In real circumstances, the browser is responsible for raising the lost then restore event when the context has been restored and the app can recreate the webgl objects. Maybe sometimes you have to refresh explicitely the page because the browser can’t restore the context for some reason…
ok, I have some ideas for additional testing, I will close this again for now 
Testing this in alpha.36, I find that some gltfs fail to reappear after context restore. In this example the boom box comes back but the grassy river scene does not: https://playground.babylonjs.com/#WGZLGJ#3432
Also I still get things like Error: Unable to create vertex buffer, Error: Unable to create uniform buffer occasionally when simulating context lost, and then the restore does not bring anything back. Seems to be related to timing of loading models, this playground produces it pretty reliably for me https://playground.babylonjs.com/#WGZLGJ#3433 .
The first one may be related to using the mesh_opt extension, as there is this warning in the console “Warning: meshopt_decoder is using experimental SIMD support”.
Regarding the second one, there are some limits to restoring everything automatically: if the context lost occurs during a load operation, we are probably in an unstable state and the restoration won’t/can’t work.

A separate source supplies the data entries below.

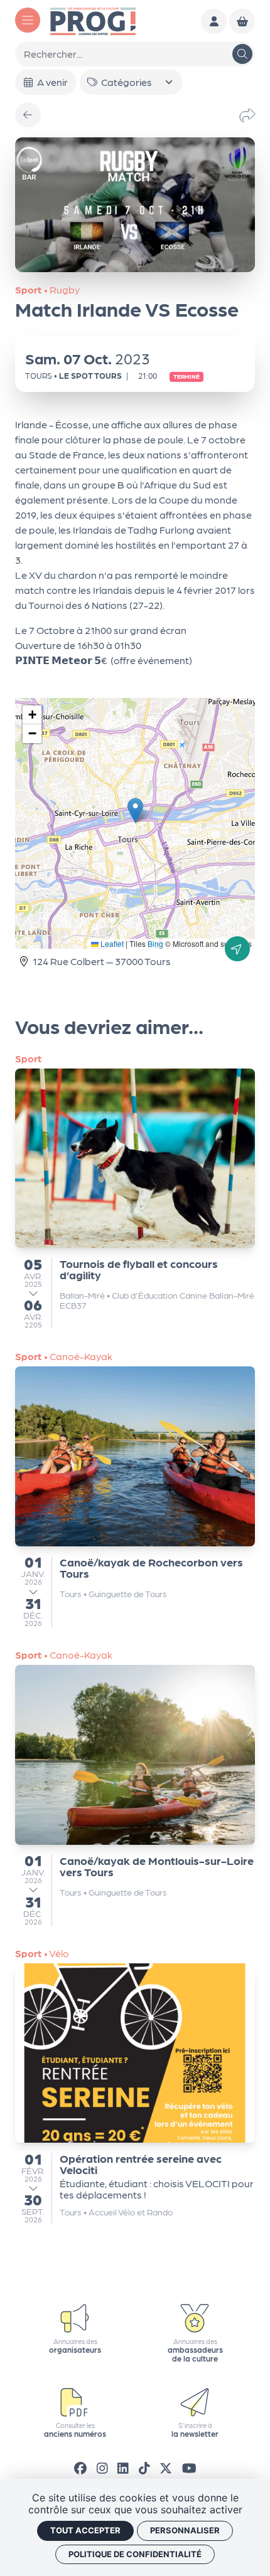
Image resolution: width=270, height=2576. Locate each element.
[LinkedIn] (123, 2467)
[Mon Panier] (242, 21)
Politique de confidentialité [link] (135, 2554)
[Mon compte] (214, 21)
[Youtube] (189, 2467)
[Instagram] (102, 2467)
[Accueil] (93, 20)
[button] (135, 810)
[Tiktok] (144, 2467)
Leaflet (111, 943)
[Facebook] (80, 2467)
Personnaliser (185, 2530)
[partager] (247, 114)
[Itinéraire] (237, 948)
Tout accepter (85, 2530)
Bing (155, 943)
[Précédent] (28, 115)
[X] (165, 2467)
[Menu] (27, 20)
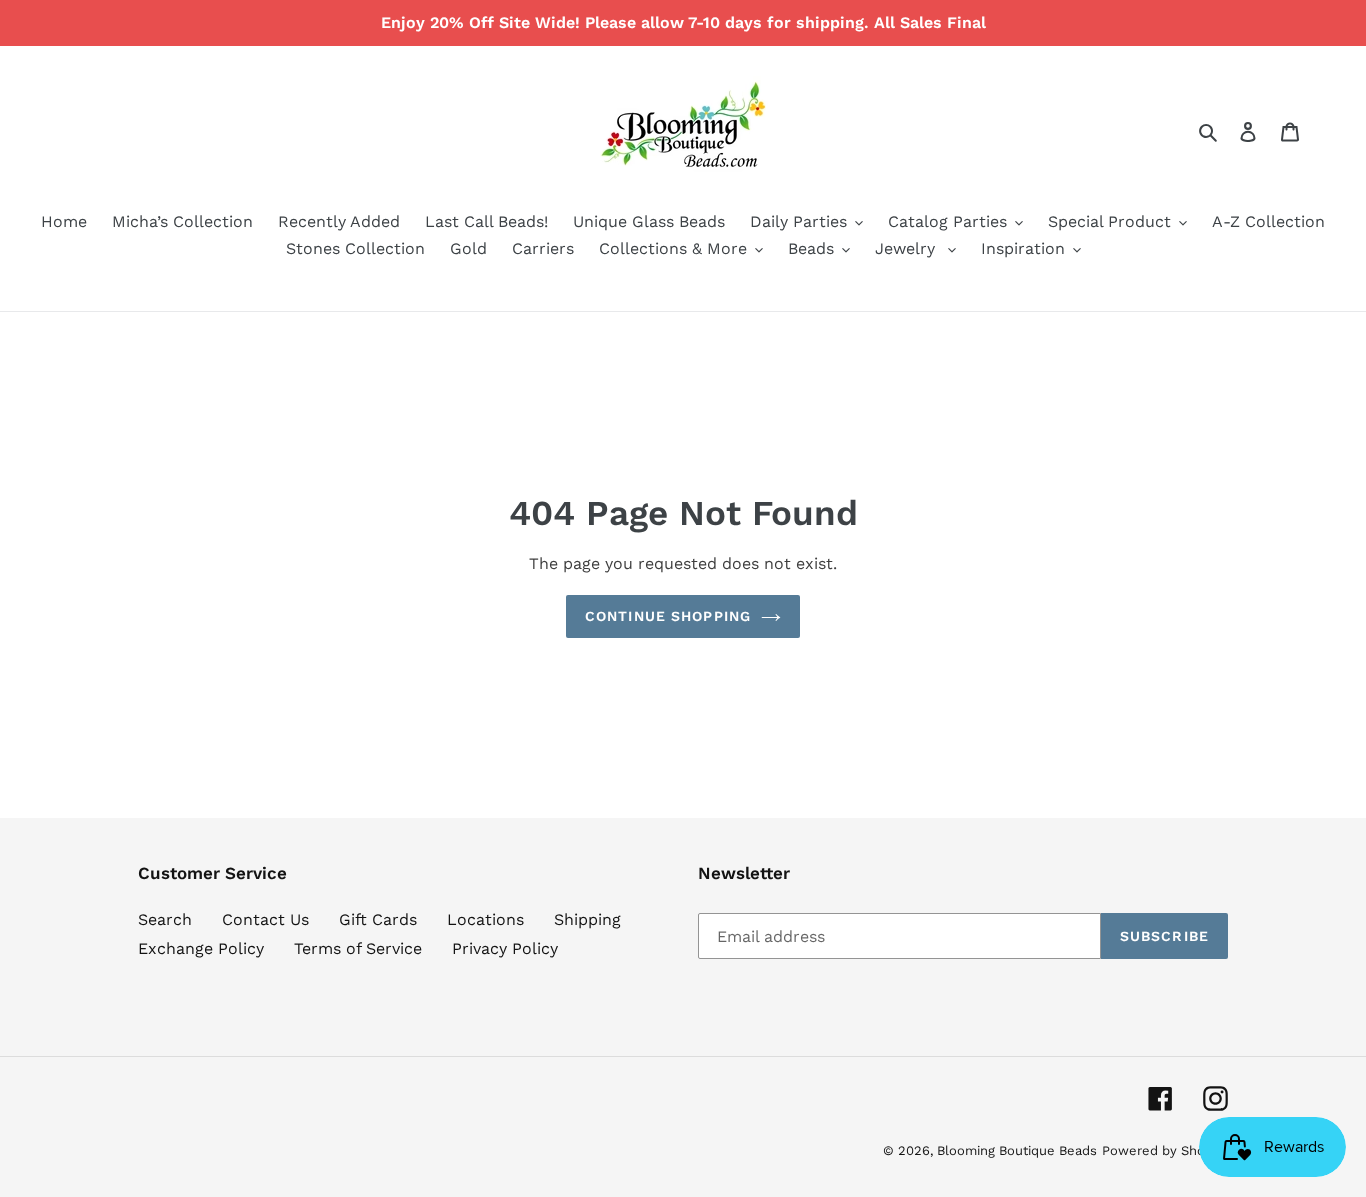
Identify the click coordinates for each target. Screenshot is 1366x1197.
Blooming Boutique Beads (1017, 1150)
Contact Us (265, 919)
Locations (485, 919)
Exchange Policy (201, 948)
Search (165, 919)
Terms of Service (358, 948)
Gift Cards (378, 919)
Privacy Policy (505, 948)
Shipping (587, 919)
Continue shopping (668, 616)
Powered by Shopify (1165, 1150)
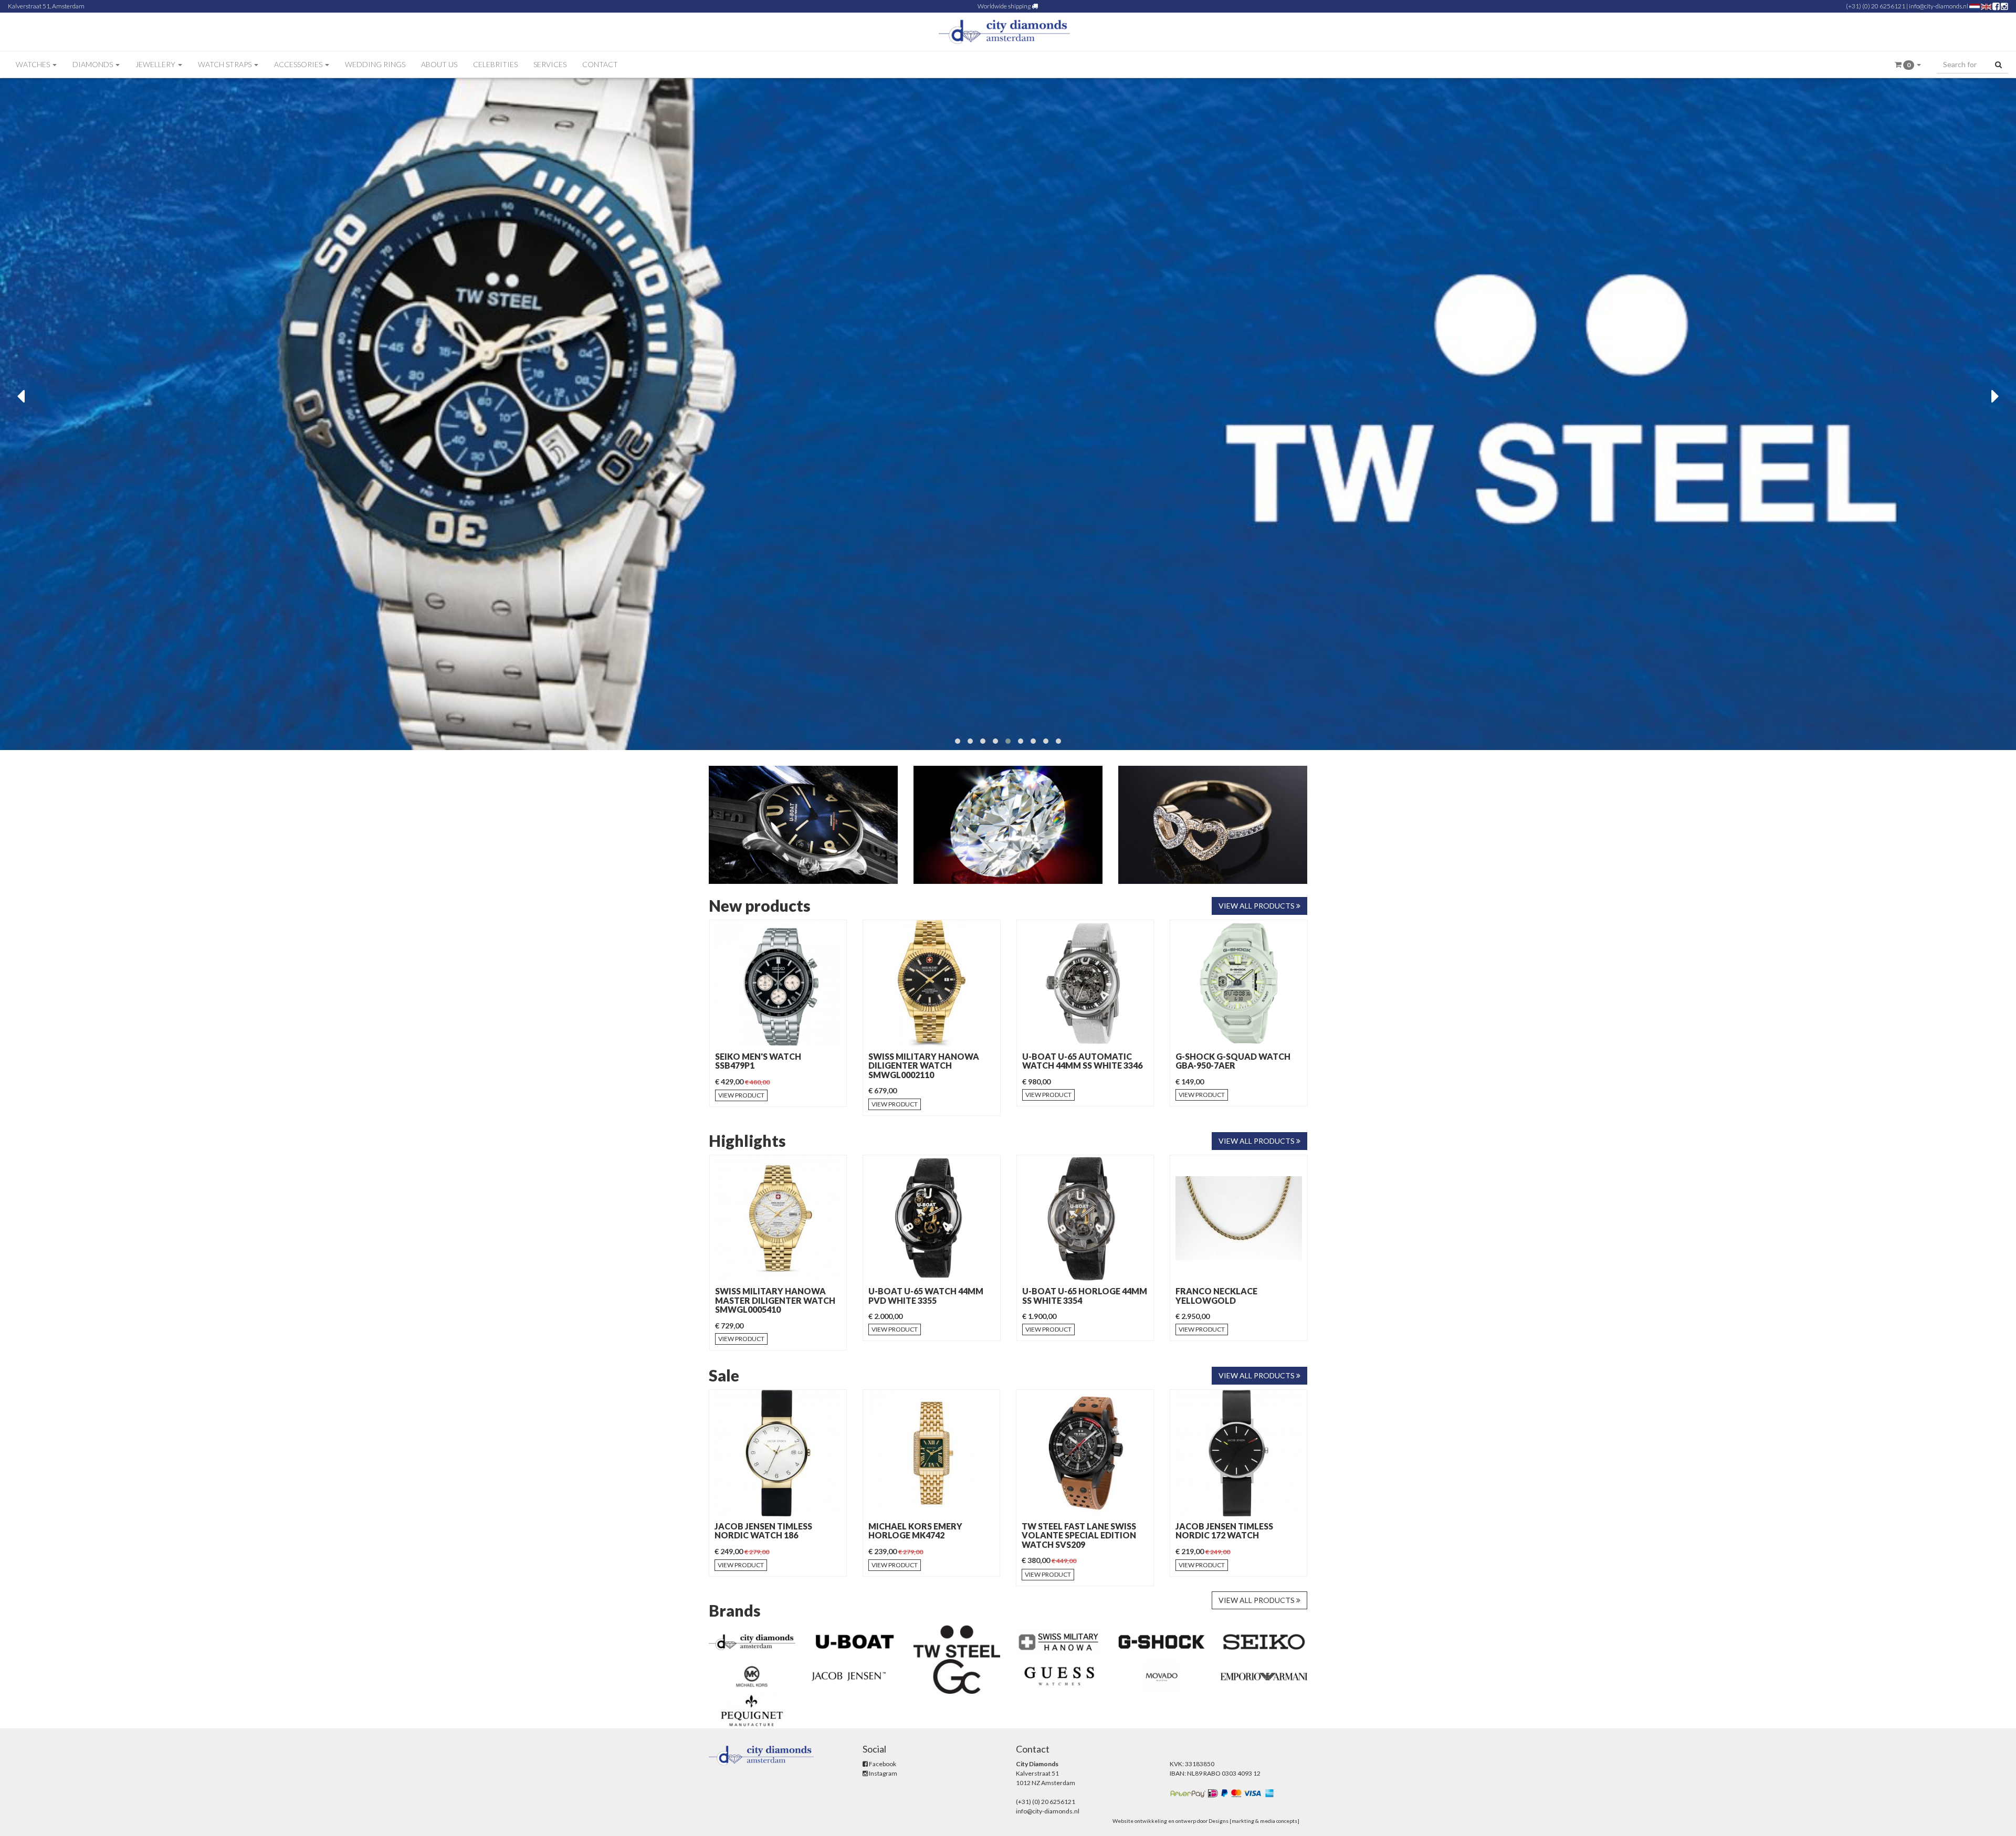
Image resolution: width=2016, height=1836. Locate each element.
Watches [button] (33, 64)
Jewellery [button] (156, 64)
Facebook (882, 1764)
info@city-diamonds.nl (1938, 6)
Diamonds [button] (93, 64)
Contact (600, 64)
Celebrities (495, 64)
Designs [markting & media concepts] (1254, 1821)
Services (549, 64)
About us (439, 64)
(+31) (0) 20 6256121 (1875, 6)
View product (741, 1104)
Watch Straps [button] (225, 64)
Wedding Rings (375, 64)
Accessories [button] (299, 64)
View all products (1257, 905)
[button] (1908, 64)
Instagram (882, 1773)
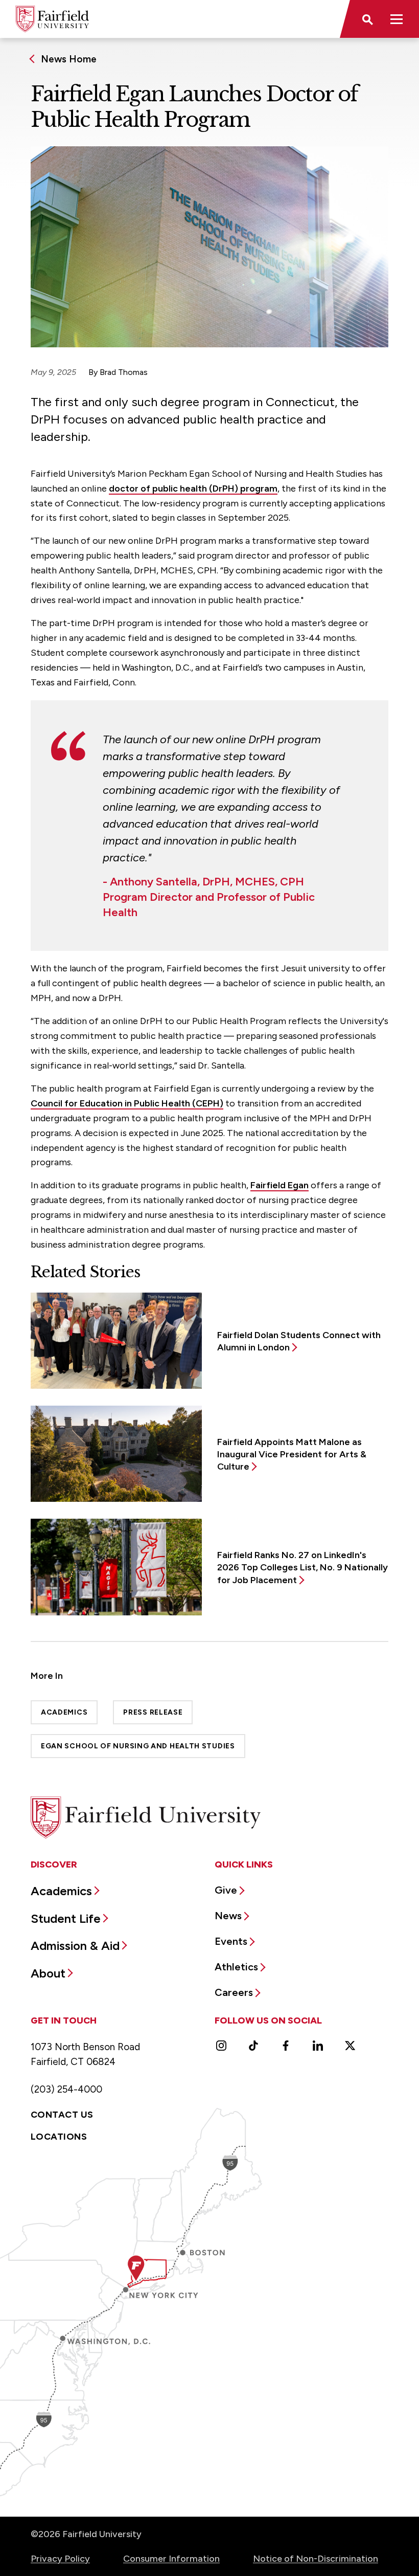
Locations (59, 2136)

Yeah that does seem to be related, reverting to an unoptimized version of one of the models this is giving me trouble with does fix it. However, not all optimized models fail. Here’s one that restores: https://playground.babylonjs.com/#WGZLGJ#3440
Ok, the difference is that you use .ktx2 textures in the file that does not work and this format is not handled (yet) by the context restore code.
This PR will fix the problem:
In the end I concluded that all instanced where the context was lost in practice it was an unrecoverable situation because there was no webglcontextrestored event fired from webgl itself. So nothing Babylon could do about that.
And now we wait for better web tech like WebGPU!